The temperature of the escaping subterranean waters increased by about 100°F as they were forced from the high pressure chamber. The hot water, being less dense, rose to the surface of the flood waters. There, high evaporation occurred, increasing the salt content of the remaining water.
High evaporation rate? More like boiling. Stand by to be cooked.
The Recovery Phase followed the compression event, and entailed the receding of the flood waters as the mountains were buckled and folded up from the leading edges of the sliding hydroplates.
Simultaneously, the violent force of the upward surging subterranean water was “choked off ” as the plates settled onto the floor of the subterranean chamber. Without sinking hydroplates to produce the high pressure flow, water was no longer being forced through the rupture. Instead, the deep basins between the continents became reservoirs into which the flood waters returned.
So that’s where all the water went. But all the oceans water is not enough to cover the highest mountains, even if the ocean floors were at what is now sea level. Many years ago I did some calculations. As I recall, making the oceans floors at sea level would raise sea level along the lines of a couple thousand feet.

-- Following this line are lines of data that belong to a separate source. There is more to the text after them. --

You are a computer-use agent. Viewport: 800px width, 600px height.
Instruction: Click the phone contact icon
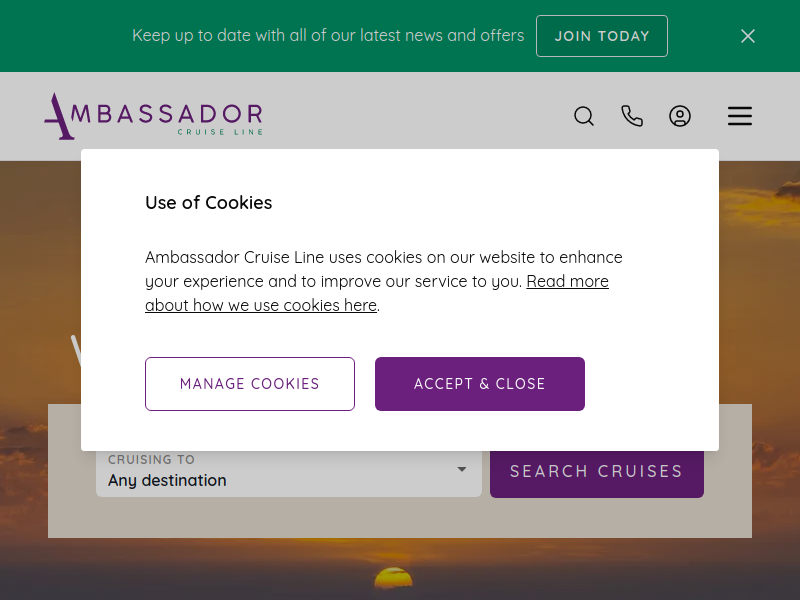pos(632,116)
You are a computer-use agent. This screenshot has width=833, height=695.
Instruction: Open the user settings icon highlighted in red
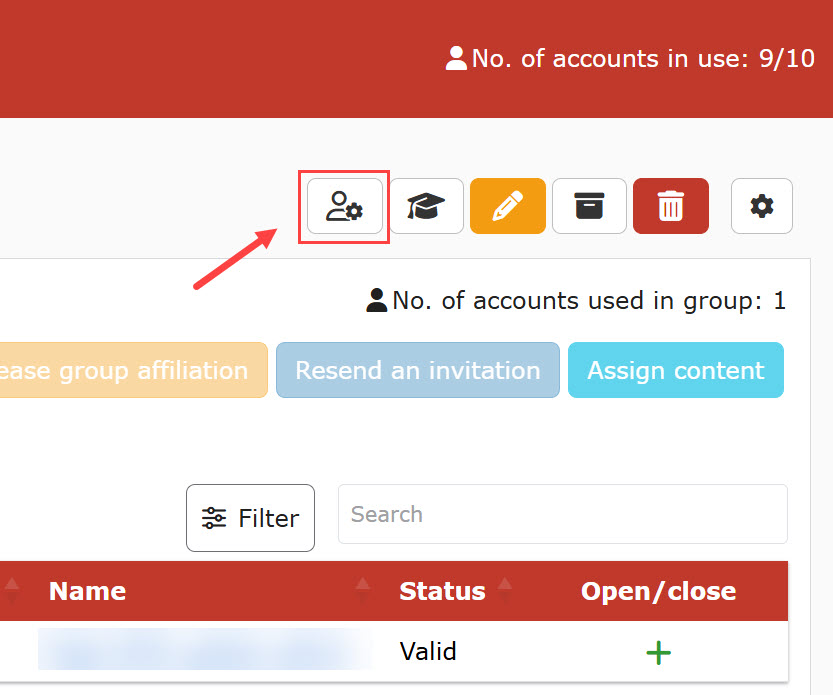(345, 206)
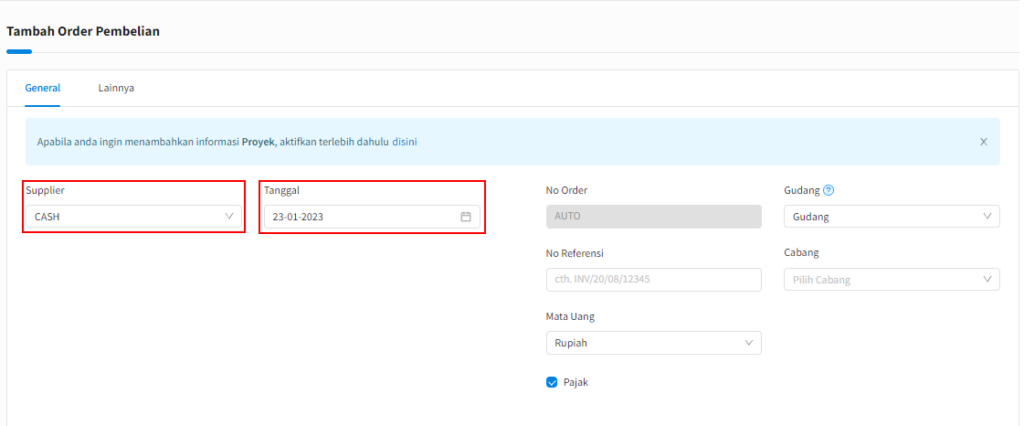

Drainage of the waters that covered the earth left every continental basin filled to the brim with water. Some of these postflood lakes lost more water by evaporation and seepage than they gained by rainfall and drainage from higher elevations. Consequently, they shrank over the centuries. A well-known example was former Lake Bonneville which became the Great Salt Lake.
A glacial lake in a closed basin. No need to invoke the flood to explain it.
The article is a big pile of baloney, to be filed under “science fiction”. I’m now going to make whoever cares bring specific points they wish to discuss.